Seit einigen Jahren schon werden die Stimmen in Deutschland lauter, die fordern, das Vergangene doch vergangen sein zu lassen und endlich damit aufzuhören, sich immer noch mit der Schuld zu beschäftigen, die Deutschland im Nationalsozialismus auf sich geladen hat.

Gleichzeitig nehmen die Hassverbrechen gegen Jüdinnen und Juden zu. Und beides hängt natürlich miteinander zusammen. Vor zwei Monaten starben zwei Menschen durch einen Rechtsextremisten, der am höchsten jüdischen Feiertag eine vollbesetzte Synagoge in Halle (Saale) stürmen wollte. Am Ende waren es glückliche Umstände, die ein größeres Blutbad verhindert haben. Juden in Deutschland müssen wieder um ihr Leben fürchten. Das ist die furchtbare Wahrheit!

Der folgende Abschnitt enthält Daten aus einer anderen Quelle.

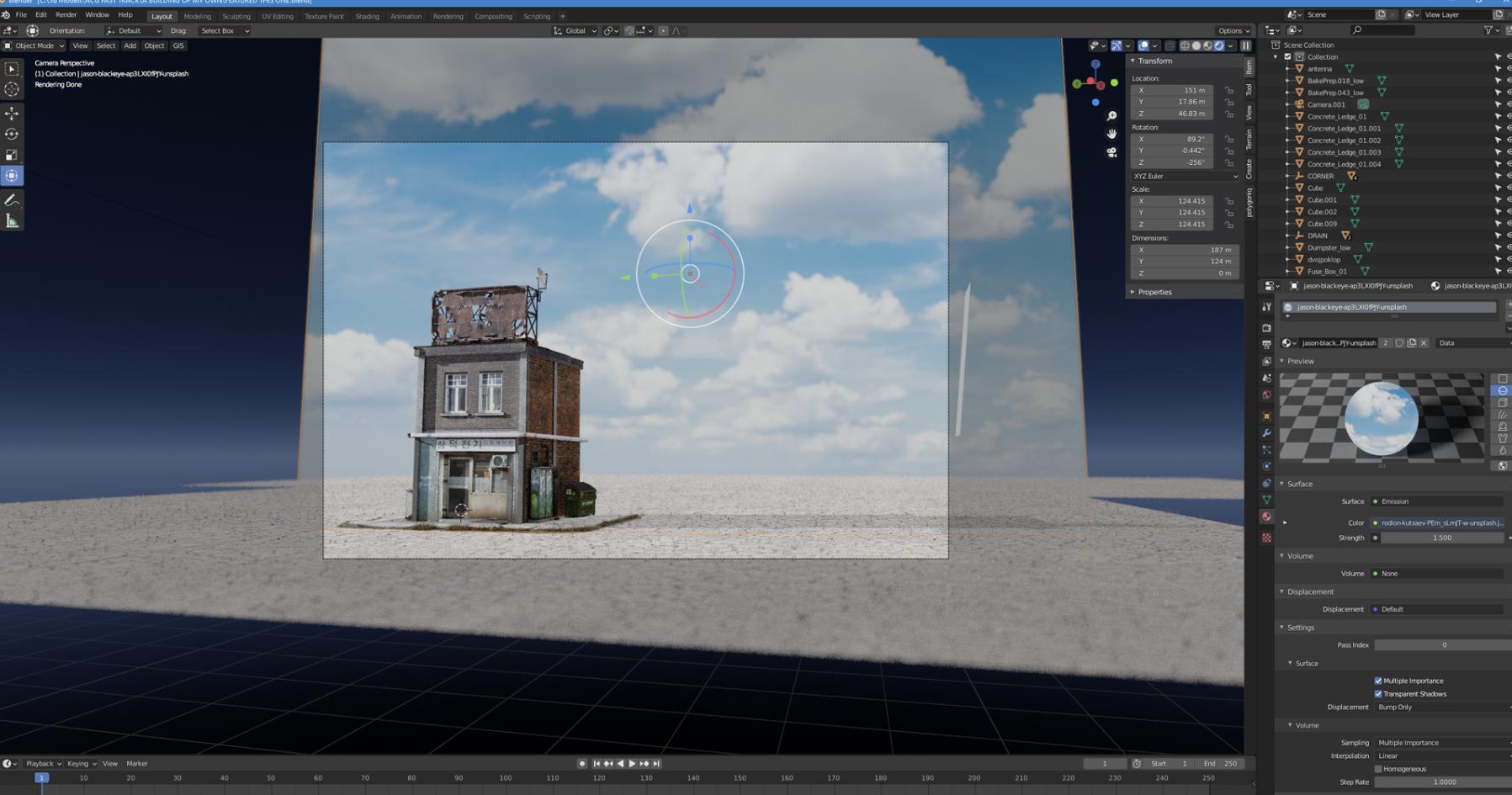Click the Options button in the viewport header
Screen dimensions: 1512x795
(x=1233, y=30)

Die Geschichte immer wieder erzählen

Es passt zu der pragmatischen, nüchternen Persönlichkeit der Bundeskanzlerin, dass ihr erster Besuch des deutschen Vernichtungslagers auf Einladung der Stiftung Auschwitz-Birkenau erfolgt. Die Stiftung setzt sich für den Erhalt der Gedenkstätte ein. Entsprechend folgte Merkels Rede dem Leitgedanken, dass die Erinnerung und die besondere deutsche Verantwortung niemals enden. Die Geschichte müsse erzählt werden - "immer und immer wieder". "Auschwitz war ein von Deutschen betriebenes Vernichtungslager." Diese Verantwortung bleibe für immer Teil der nationalen Identität und werde nie enden.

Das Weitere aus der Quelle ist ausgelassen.